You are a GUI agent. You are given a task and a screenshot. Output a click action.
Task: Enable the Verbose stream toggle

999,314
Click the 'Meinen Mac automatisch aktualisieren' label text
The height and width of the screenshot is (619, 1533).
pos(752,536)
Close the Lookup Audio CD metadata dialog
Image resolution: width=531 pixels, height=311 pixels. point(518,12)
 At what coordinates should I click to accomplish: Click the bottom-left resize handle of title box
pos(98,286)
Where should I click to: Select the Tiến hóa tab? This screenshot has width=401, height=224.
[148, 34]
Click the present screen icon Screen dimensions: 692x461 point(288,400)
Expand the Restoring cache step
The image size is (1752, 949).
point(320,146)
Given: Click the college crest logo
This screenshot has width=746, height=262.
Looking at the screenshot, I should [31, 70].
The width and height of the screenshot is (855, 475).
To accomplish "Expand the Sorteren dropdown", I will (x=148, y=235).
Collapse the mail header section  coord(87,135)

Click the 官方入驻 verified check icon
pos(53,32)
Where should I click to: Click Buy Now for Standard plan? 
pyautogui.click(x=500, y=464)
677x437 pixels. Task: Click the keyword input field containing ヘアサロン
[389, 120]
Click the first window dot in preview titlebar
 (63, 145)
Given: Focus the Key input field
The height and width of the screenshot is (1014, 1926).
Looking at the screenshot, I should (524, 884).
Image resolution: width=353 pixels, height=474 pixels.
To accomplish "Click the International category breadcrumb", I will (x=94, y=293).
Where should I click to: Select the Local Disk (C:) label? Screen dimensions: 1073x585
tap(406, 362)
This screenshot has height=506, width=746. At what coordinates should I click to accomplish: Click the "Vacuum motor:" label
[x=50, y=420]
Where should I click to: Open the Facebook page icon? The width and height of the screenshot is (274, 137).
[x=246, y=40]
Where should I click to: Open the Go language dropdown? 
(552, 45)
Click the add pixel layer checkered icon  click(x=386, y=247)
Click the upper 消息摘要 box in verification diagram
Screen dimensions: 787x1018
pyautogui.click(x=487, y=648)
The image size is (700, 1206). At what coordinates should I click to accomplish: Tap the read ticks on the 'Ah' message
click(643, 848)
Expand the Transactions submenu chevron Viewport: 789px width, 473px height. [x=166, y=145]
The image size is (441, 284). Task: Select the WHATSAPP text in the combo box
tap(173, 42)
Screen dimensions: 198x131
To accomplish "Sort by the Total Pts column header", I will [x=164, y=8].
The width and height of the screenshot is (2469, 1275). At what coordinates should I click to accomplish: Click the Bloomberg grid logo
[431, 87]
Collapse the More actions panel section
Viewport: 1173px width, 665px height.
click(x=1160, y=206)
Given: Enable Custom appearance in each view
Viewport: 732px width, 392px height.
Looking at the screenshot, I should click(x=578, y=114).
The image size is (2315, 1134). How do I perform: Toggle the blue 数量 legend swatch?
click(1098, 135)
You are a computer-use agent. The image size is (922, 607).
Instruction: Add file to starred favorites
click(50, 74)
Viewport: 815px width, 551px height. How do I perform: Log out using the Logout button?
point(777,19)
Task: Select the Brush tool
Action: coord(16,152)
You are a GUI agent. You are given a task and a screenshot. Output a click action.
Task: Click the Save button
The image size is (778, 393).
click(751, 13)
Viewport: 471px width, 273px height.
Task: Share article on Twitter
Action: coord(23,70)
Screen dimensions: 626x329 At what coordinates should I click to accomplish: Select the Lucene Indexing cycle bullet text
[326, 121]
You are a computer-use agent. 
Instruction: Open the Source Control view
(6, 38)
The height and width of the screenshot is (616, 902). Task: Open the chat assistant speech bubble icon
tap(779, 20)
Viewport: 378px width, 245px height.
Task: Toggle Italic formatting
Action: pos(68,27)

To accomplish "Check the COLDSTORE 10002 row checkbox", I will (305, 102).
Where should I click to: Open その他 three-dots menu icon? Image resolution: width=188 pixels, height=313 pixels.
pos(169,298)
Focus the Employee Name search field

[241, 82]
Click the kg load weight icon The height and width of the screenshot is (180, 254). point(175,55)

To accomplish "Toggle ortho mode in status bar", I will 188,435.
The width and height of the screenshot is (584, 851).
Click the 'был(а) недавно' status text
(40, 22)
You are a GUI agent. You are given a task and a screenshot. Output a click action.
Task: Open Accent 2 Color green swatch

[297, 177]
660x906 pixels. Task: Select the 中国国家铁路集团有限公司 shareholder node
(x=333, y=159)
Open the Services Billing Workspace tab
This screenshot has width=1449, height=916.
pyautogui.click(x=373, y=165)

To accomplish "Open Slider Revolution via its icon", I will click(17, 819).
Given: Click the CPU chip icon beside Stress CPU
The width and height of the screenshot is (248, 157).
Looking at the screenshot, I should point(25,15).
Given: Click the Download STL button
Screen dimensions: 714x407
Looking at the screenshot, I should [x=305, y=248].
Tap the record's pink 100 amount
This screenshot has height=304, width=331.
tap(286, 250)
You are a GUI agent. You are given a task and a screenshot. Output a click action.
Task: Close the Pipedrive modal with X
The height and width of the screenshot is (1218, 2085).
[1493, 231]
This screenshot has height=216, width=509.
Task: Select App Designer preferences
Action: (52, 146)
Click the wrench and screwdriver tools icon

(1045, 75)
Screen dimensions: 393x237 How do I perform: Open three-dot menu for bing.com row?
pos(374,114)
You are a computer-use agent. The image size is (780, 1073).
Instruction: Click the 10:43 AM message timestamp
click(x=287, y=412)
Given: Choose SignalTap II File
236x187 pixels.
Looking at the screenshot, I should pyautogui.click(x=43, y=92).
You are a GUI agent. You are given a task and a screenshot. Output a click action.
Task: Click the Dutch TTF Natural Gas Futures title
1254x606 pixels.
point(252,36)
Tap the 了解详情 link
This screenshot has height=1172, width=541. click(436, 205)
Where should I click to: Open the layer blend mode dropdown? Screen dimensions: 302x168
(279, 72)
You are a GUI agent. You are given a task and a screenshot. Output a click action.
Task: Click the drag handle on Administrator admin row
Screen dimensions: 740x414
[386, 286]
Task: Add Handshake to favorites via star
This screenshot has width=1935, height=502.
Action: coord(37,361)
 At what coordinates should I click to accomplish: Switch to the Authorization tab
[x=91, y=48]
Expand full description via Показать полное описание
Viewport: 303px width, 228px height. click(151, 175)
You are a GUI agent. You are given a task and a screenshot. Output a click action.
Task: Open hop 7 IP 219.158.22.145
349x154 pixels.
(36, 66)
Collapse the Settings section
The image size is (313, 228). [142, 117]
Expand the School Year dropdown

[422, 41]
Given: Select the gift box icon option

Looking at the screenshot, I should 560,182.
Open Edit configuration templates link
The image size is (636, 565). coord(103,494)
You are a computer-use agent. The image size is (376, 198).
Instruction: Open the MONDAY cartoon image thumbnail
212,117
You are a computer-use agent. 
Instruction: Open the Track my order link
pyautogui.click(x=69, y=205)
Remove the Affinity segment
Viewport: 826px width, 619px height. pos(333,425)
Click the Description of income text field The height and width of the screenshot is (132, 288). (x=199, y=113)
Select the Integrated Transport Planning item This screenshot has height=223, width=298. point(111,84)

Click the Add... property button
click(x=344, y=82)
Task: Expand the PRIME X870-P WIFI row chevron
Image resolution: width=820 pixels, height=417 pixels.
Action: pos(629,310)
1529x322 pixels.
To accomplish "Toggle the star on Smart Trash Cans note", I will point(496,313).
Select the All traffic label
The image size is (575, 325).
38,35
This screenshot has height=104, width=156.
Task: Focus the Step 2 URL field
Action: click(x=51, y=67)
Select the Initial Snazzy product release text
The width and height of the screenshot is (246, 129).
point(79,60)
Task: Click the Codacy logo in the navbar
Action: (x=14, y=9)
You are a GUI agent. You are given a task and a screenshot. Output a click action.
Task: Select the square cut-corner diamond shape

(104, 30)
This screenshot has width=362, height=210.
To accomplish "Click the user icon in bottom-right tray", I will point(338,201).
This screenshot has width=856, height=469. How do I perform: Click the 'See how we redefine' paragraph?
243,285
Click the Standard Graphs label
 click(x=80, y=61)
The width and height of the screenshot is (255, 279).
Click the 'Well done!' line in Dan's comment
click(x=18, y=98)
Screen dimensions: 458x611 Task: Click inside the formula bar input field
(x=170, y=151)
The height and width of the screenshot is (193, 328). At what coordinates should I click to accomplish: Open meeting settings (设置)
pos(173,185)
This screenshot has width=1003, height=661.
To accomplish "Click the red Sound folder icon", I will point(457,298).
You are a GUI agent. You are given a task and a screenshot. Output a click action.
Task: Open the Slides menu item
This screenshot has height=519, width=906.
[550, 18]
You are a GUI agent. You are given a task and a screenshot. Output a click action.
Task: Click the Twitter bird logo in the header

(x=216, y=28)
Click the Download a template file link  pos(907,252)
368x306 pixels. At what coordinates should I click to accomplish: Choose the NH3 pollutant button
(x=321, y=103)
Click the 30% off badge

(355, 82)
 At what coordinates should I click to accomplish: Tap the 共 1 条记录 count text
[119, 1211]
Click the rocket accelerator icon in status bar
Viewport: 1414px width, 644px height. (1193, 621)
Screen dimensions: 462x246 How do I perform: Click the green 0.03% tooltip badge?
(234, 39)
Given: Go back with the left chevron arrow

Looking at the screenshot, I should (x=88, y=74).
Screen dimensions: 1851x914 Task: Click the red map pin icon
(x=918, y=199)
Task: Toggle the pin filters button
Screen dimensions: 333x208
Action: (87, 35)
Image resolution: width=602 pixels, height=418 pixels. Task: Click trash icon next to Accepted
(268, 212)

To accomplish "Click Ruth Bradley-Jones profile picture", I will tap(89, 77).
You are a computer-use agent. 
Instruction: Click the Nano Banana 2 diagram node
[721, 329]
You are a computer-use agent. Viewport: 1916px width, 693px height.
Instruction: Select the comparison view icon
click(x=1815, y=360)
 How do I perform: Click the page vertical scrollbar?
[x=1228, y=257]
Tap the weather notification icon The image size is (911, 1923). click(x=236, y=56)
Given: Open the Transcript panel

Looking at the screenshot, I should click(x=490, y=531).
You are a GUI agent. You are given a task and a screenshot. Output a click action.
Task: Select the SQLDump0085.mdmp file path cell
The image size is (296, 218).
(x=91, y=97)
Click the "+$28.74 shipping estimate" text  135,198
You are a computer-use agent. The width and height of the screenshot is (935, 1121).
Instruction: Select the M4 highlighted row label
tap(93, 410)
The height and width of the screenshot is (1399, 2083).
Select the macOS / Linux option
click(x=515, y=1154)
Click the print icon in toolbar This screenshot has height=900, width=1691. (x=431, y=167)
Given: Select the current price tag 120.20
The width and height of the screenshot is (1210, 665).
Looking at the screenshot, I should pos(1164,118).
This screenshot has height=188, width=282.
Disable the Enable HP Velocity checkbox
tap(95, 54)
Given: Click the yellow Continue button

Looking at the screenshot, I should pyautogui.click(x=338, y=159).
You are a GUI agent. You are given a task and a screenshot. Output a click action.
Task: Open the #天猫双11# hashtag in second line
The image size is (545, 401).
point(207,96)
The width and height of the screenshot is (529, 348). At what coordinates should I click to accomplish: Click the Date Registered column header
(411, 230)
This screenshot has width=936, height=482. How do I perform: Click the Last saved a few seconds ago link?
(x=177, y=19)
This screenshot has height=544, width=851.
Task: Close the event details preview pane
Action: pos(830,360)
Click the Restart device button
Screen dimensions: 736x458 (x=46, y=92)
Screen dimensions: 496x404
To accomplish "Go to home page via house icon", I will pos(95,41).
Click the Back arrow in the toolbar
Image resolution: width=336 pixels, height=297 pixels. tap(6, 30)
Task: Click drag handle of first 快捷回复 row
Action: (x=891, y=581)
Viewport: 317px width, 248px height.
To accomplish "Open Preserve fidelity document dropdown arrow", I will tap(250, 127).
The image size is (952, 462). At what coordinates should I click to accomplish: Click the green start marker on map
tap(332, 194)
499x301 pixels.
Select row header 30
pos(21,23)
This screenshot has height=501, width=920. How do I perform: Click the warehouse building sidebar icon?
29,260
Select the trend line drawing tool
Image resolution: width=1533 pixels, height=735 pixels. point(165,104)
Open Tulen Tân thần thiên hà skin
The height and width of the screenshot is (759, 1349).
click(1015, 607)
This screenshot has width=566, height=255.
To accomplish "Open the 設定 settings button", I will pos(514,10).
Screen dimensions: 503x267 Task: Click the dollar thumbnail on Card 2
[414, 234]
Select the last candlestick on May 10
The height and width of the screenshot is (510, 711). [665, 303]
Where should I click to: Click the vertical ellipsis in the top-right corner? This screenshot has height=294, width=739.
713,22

##############################

• WRITTEN TASK:
Return the items above word for word, from the first line of the items through the line containing "Looking at the screenshot, I should (524, 884).", with that line included.

• FULL RESPONSE:
You are a GUI agent. You are given a task and a screenshot. Output a click action.
Task: Enable the Verbose stream toggle

999,314
Click the 'Meinen Mac automatisch aktualisieren' label text
The height and width of the screenshot is (619, 1533).
pos(752,536)
Close the Lookup Audio CD metadata dialog
Image resolution: width=531 pixels, height=311 pixels. point(518,12)
 At what coordinates should I click to accomplish: Click the bottom-left resize handle of title box
pos(98,286)
Where should I click to: Select the Tiến hóa tab? This screenshot has width=401, height=224.
[148, 34]
Click the present screen icon Screen dimensions: 692x461 point(288,400)
Expand the Restoring cache step
The image size is (1752, 949).
point(320,146)
Given: Click the college crest logo
This screenshot has width=746, height=262.
Looking at the screenshot, I should [31, 70].
The width and height of the screenshot is (855, 475).
To accomplish "Expand the Sorteren dropdown", I will (x=148, y=235).
Collapse the mail header section  coord(87,135)

Click the 官方入驻 verified check icon
pos(53,32)
Where should I click to: Click Buy Now for Standard plan? 
pyautogui.click(x=500, y=464)
677x437 pixels. Task: Click the keyword input field containing ヘアサロン
[389, 120]
Click the first window dot in preview titlebar
 (63, 145)
Given: Focus the Key input field
The height and width of the screenshot is (1014, 1926).
Looking at the screenshot, I should (524, 884).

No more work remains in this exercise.